> _About this task_
Once you have read the data below, print all of it exactly.

(Stored items)
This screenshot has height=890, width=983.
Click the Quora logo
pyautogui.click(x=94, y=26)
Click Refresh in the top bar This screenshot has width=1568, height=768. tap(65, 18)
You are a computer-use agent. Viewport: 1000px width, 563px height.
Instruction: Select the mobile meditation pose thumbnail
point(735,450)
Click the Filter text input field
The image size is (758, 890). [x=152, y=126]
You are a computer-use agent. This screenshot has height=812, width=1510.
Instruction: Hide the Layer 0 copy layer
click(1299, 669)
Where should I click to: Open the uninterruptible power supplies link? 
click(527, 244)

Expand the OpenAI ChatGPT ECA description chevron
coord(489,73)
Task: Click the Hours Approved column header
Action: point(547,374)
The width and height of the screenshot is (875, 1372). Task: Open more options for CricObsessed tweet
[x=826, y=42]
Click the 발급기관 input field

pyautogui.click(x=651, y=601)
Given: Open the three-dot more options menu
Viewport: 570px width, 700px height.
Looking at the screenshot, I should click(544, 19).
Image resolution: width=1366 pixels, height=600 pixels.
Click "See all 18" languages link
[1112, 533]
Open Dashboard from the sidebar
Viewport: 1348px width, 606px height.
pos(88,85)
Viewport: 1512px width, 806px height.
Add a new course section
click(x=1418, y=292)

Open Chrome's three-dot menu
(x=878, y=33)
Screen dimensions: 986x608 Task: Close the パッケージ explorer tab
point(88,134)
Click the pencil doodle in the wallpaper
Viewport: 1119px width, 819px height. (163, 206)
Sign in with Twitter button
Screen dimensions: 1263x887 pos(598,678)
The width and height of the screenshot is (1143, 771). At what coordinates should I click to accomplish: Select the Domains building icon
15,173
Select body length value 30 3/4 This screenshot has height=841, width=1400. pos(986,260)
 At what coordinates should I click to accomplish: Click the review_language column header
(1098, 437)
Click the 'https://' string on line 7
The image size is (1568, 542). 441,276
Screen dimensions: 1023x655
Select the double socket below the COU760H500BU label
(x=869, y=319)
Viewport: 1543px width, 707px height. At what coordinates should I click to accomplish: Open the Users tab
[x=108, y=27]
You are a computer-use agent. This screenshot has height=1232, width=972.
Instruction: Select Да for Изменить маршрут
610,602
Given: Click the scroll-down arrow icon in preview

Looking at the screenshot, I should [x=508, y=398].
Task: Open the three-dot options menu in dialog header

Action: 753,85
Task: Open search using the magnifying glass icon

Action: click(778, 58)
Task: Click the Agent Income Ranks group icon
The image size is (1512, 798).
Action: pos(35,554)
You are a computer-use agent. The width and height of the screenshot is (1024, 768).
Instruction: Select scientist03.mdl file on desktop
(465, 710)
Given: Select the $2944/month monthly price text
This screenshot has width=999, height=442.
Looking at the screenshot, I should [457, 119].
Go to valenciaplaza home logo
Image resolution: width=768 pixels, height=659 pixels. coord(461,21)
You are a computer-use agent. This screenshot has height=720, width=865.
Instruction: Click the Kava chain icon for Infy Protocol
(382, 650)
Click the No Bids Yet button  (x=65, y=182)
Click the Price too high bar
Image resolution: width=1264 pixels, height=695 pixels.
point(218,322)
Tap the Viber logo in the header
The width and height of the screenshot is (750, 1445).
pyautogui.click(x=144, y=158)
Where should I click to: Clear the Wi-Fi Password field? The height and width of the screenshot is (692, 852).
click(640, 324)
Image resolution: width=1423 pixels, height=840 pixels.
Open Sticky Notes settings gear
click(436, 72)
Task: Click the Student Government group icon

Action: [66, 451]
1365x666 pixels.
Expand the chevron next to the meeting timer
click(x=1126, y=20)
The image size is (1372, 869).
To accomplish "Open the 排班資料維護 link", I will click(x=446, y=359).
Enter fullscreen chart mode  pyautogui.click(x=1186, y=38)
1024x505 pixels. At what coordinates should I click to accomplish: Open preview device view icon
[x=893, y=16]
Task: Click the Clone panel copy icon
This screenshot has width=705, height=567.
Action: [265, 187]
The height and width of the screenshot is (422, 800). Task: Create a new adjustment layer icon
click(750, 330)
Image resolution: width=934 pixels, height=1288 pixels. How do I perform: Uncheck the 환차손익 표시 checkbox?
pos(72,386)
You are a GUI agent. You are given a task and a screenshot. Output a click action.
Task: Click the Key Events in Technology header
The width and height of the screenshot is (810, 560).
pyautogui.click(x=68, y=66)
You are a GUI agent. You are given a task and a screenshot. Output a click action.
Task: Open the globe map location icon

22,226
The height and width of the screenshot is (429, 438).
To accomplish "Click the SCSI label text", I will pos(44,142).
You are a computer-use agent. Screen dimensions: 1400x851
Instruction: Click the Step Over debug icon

> _Written solution_
This screenshot has height=890, width=983.
Click the Quora logo
pyautogui.click(x=94, y=26)
Click Refresh in the top bar This screenshot has width=1568, height=768. tap(65, 18)
You are a computer-use agent. Viewport: 1000px width, 563px height.
Instruction: Select the mobile meditation pose thumbnail
point(735,450)
Click the Filter text input field
The image size is (758, 890). [x=152, y=126]
You are a computer-use agent. This screenshot has height=812, width=1510.
Instruction: Hide the Layer 0 copy layer
click(1299, 669)
Where should I click to: Open the uninterruptible power supplies link? 
click(527, 244)

Expand the OpenAI ChatGPT ECA description chevron
coord(489,73)
Task: Click the Hours Approved column header
Action: point(547,374)
The width and height of the screenshot is (875, 1372). Task: Open more options for CricObsessed tweet
[x=826, y=42]
Click the 발급기관 input field

pyautogui.click(x=651, y=601)
Given: Open the three-dot more options menu
Viewport: 570px width, 700px height.
Looking at the screenshot, I should click(544, 19).
Image resolution: width=1366 pixels, height=600 pixels.
Click "See all 18" languages link
[1112, 533]
Open Dashboard from the sidebar
Viewport: 1348px width, 606px height.
pos(88,85)
Viewport: 1512px width, 806px height.
Add a new course section
click(x=1418, y=292)

Open Chrome's three-dot menu
(x=878, y=33)
Screen dimensions: 986x608 Task: Close the パッケージ explorer tab
point(88,134)
Click the pencil doodle in the wallpaper
Viewport: 1119px width, 819px height. (163, 206)
Sign in with Twitter button
Screen dimensions: 1263x887 pos(598,678)
The width and height of the screenshot is (1143, 771). At what coordinates should I click to accomplish: Select the Domains building icon
15,173
Select body length value 30 3/4 This screenshot has height=841, width=1400. pos(986,260)
 At what coordinates should I click to accomplish: Click the review_language column header
(1098, 437)
Click the 'https://' string on line 7
The image size is (1568, 542). 441,276
Screen dimensions: 1023x655
Select the double socket below the COU760H500BU label
(x=869, y=319)
Viewport: 1543px width, 707px height. At what coordinates should I click to accomplish: Open the Users tab
[x=108, y=27]
You are a computer-use agent. This screenshot has height=1232, width=972.
Instruction: Select Да for Изменить маршрут
610,602
Given: Click the scroll-down arrow icon in preview

Looking at the screenshot, I should [x=508, y=398].
Task: Open the three-dot options menu in dialog header

Action: 753,85
Task: Open search using the magnifying glass icon

Action: click(778, 58)
Task: Click the Agent Income Ranks group icon
The image size is (1512, 798).
Action: pos(35,554)
You are a computer-use agent. The width and height of the screenshot is (1024, 768).
Instruction: Select scientist03.mdl file on desktop
(465, 710)
Given: Select the $2944/month monthly price text
This screenshot has width=999, height=442.
Looking at the screenshot, I should [457, 119].
Go to valenciaplaza home logo
Image resolution: width=768 pixels, height=659 pixels. coord(461,21)
You are a computer-use agent. This screenshot has height=720, width=865.
Instruction: Click the Kava chain icon for Infy Protocol
(382, 650)
Click the No Bids Yet button  (x=65, y=182)
Click the Price too high bar
Image resolution: width=1264 pixels, height=695 pixels.
point(218,322)
Tap the Viber logo in the header
The width and height of the screenshot is (750, 1445).
pyautogui.click(x=144, y=158)
Where should I click to: Clear the Wi-Fi Password field? The height and width of the screenshot is (692, 852).
click(640, 324)
Image resolution: width=1423 pixels, height=840 pixels.
Open Sticky Notes settings gear
click(436, 72)
Task: Click the Student Government group icon

Action: [66, 451]
1365x666 pixels.
Expand the chevron next to the meeting timer
click(x=1126, y=20)
The image size is (1372, 869).
To accomplish "Open the 排班資料維護 link", I will click(x=446, y=359).
Enter fullscreen chart mode  pyautogui.click(x=1186, y=38)
1024x505 pixels. At what coordinates should I click to accomplish: Open preview device view icon
[x=893, y=16]
Task: Click the Clone panel copy icon
This screenshot has width=705, height=567.
Action: [265, 187]
The height and width of the screenshot is (422, 800). Task: Create a new adjustment layer icon
click(750, 330)
Image resolution: width=934 pixels, height=1288 pixels. How do I perform: Uncheck the 환차손익 표시 checkbox?
pos(72,386)
You are a GUI agent. You are given a task and a screenshot. Output a click action.
Task: Click the Key Events in Technology header
The width and height of the screenshot is (810, 560).
pyautogui.click(x=68, y=66)
You are a GUI agent. You are given a task and a screenshot. Output a click action.
Task: Open the globe map location icon

22,226
The height and width of the screenshot is (429, 438).
To accomplish "Click the SCSI label text", I will pos(44,142).
You are a computer-use agent. Screen dimensions: 1400x851
Instruction: Click the Step Over debug icon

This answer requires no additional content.